Laura Gascoigne

Joining the tea set

Teapots are the star of a show at Compton Verney that charts the journey from drink of kings to the nation’s favourite brew

issue 20 July 2019

It had to happen. Since almost everything became either ‘artisan’ or ‘curated’, conditions have been ripe for a curator of artisan teas. And sure enough, if you Google ‘tea curator’ you’ll find one promising regular infusions of ‘a curated selection of single-origin, artisan teas’.

Now Compton Verney has done the sensible thing and curated an exhibition about the stuff. The starting point of A Tea Journey: from the Mountains to the Table is a copy of a painting by Johan Zoffany showing John Peyto-Verney, 14th Baron Willoughby de Broke, taking tea with his wife and three daughters around a tray loaded with Chinese porcelain, overlooked by a gigantic silver tea urn. The urn and two tea bowls, still in the family, are on display in an adjacent case, the bowls emblazoned with the family crest.
----------------
What to work on: Write the next paragraph of the review of the Compton Verney tea exhibition, picking up after its final sentence. The listing that follows is not needed for anything here.
----------------
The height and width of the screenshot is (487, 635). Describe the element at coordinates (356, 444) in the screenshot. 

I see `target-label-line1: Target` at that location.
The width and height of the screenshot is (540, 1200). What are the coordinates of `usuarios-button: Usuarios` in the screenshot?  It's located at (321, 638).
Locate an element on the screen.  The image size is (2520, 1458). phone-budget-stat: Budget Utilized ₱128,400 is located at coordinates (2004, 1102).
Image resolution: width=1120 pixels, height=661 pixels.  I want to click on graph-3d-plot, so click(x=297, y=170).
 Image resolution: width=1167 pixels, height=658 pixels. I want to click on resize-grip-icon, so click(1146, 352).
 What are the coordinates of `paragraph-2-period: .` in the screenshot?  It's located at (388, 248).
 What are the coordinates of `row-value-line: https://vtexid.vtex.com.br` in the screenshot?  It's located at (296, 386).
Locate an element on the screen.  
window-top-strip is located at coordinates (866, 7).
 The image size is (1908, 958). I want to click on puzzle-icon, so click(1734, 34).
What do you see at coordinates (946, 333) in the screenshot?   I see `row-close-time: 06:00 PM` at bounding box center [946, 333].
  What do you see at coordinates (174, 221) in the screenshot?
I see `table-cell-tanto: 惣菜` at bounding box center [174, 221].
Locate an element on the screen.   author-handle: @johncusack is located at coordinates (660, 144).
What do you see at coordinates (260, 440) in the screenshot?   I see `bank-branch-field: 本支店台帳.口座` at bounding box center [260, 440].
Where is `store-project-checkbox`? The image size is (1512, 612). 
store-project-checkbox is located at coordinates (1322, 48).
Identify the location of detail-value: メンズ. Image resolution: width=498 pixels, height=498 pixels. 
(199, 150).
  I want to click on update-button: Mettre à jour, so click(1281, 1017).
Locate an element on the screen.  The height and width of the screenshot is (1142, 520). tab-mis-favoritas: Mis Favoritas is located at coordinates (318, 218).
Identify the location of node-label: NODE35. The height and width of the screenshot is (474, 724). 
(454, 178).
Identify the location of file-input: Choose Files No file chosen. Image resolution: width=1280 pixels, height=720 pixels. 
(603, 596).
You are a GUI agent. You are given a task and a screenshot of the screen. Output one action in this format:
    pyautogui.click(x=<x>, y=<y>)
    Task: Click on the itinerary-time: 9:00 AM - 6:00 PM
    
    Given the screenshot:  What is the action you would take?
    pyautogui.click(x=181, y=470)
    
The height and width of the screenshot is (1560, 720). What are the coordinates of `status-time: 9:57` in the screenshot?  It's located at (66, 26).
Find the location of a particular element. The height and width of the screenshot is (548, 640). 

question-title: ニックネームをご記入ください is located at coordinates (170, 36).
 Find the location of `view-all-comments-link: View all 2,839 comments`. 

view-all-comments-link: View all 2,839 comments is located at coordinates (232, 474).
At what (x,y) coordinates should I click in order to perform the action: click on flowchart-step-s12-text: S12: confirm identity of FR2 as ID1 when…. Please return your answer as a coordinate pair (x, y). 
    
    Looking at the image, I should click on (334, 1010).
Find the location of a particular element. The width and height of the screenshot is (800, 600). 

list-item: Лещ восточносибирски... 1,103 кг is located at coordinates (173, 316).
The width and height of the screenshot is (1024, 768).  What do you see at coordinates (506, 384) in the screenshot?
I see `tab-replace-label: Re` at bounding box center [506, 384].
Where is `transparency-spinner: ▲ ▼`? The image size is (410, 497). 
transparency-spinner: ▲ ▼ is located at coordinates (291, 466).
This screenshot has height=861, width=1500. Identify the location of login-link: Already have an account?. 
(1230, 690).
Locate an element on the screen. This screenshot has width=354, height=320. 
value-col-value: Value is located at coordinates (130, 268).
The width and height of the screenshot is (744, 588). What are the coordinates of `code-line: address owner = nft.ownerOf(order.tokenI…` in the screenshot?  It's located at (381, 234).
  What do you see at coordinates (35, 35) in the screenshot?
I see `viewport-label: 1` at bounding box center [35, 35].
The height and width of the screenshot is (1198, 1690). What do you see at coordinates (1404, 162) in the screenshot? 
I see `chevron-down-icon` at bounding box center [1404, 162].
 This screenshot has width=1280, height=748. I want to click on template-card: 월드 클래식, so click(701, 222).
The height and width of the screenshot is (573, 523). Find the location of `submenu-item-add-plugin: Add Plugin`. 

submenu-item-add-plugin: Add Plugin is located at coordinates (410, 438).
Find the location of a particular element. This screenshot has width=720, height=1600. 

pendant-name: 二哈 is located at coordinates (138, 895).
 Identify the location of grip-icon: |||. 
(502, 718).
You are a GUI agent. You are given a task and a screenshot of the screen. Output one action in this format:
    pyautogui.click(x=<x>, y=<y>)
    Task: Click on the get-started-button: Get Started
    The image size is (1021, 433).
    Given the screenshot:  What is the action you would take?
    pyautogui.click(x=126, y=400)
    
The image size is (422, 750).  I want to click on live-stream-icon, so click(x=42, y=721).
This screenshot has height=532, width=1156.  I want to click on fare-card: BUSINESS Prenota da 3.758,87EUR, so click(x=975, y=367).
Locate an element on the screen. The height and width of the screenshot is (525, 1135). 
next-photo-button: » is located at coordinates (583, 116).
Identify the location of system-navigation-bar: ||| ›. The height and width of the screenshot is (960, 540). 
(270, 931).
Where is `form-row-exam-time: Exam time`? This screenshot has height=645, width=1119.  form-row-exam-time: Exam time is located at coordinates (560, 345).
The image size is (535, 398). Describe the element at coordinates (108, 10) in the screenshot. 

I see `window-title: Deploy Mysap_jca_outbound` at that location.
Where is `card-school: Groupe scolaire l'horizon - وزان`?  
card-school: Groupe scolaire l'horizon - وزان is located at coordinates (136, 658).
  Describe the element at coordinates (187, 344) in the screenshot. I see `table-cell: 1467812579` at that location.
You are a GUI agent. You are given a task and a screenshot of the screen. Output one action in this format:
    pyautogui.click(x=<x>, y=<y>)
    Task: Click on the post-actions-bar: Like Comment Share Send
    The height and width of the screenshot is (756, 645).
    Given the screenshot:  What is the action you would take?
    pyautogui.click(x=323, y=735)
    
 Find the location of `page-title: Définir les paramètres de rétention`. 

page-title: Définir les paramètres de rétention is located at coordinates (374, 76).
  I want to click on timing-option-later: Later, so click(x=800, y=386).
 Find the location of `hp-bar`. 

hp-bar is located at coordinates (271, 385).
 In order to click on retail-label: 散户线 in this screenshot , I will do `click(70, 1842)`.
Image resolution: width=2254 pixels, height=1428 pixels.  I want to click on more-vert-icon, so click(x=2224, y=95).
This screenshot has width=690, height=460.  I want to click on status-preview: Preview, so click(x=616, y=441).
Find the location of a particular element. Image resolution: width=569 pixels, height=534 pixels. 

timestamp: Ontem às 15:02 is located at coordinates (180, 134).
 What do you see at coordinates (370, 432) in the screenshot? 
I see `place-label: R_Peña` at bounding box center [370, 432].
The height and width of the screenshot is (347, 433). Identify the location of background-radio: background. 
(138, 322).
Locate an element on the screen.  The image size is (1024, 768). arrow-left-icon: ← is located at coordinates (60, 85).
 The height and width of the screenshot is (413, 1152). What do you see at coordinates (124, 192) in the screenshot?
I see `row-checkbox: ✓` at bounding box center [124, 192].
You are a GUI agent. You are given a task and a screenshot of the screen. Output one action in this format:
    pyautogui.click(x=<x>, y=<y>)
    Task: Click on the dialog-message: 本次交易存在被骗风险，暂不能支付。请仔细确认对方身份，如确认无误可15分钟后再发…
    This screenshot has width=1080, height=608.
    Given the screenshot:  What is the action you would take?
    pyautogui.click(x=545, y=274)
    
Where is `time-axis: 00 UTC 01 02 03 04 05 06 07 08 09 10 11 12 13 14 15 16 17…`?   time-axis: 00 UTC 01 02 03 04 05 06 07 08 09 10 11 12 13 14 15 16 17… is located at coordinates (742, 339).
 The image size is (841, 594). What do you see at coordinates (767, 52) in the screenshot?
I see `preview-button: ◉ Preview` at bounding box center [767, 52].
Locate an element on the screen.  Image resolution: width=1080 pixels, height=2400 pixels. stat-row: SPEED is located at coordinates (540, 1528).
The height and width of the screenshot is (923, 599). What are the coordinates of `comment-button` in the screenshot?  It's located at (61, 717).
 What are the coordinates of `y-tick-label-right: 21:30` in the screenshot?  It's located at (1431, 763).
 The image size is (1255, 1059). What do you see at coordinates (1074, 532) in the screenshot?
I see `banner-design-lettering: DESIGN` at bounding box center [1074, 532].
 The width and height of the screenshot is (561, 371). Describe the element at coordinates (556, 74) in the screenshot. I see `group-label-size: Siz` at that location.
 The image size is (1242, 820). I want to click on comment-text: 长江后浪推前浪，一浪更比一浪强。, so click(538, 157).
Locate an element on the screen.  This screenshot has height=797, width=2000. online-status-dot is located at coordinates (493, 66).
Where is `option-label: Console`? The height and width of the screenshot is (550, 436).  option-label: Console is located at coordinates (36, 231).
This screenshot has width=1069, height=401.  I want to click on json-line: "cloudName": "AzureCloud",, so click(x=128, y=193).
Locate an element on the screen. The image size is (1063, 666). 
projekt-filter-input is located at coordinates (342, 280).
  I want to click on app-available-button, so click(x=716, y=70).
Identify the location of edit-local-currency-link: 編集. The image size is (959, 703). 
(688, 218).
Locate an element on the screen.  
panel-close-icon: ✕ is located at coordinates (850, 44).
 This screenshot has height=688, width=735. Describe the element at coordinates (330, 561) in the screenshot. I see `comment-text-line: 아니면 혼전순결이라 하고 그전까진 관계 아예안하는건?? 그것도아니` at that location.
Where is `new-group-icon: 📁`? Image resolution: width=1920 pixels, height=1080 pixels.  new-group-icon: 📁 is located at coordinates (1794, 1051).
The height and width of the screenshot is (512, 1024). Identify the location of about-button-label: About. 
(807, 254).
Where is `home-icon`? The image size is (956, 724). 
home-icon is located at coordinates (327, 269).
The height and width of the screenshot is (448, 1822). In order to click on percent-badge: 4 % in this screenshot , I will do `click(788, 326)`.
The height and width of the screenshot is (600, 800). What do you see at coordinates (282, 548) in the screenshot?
----------------
Response area:
The principal appeal of any fad, of course, is the chance to splurge on expensive paraphernalia. As early as the 8th century, the legendary Chinese tea master Lu Yu’s The Classic of Tea established the importance of the right accessories, and this exhibition features an impressive array of vessels from a Tang dynasty cup to a special Compton Verney tea set designed by the contemporary ceramicist Julian Stair. There’s also a whole case full of caddies, some with locks to deter light-fingered tea leaves. But the darlings of the exhibition are the teapots, which arrived on the scene surprisingly late after loose-leaf tea replaced the powdered sort around 1700. There’s an amusing Yixing novelty pot shaped like a bamboo mouth organ and a caneware knock-off version by Josiah Wedgwood, plus all manner of modern and postmodern variations. One of the campest is Bruce Nuske’s Chinoiserie-inspired ‘China Leaf Teapot’ (2014); to Nuske the teapot represents ‘the spouted icon and Prima Donna of the ritual of Tea… the cross-dressing engine of hospitality’.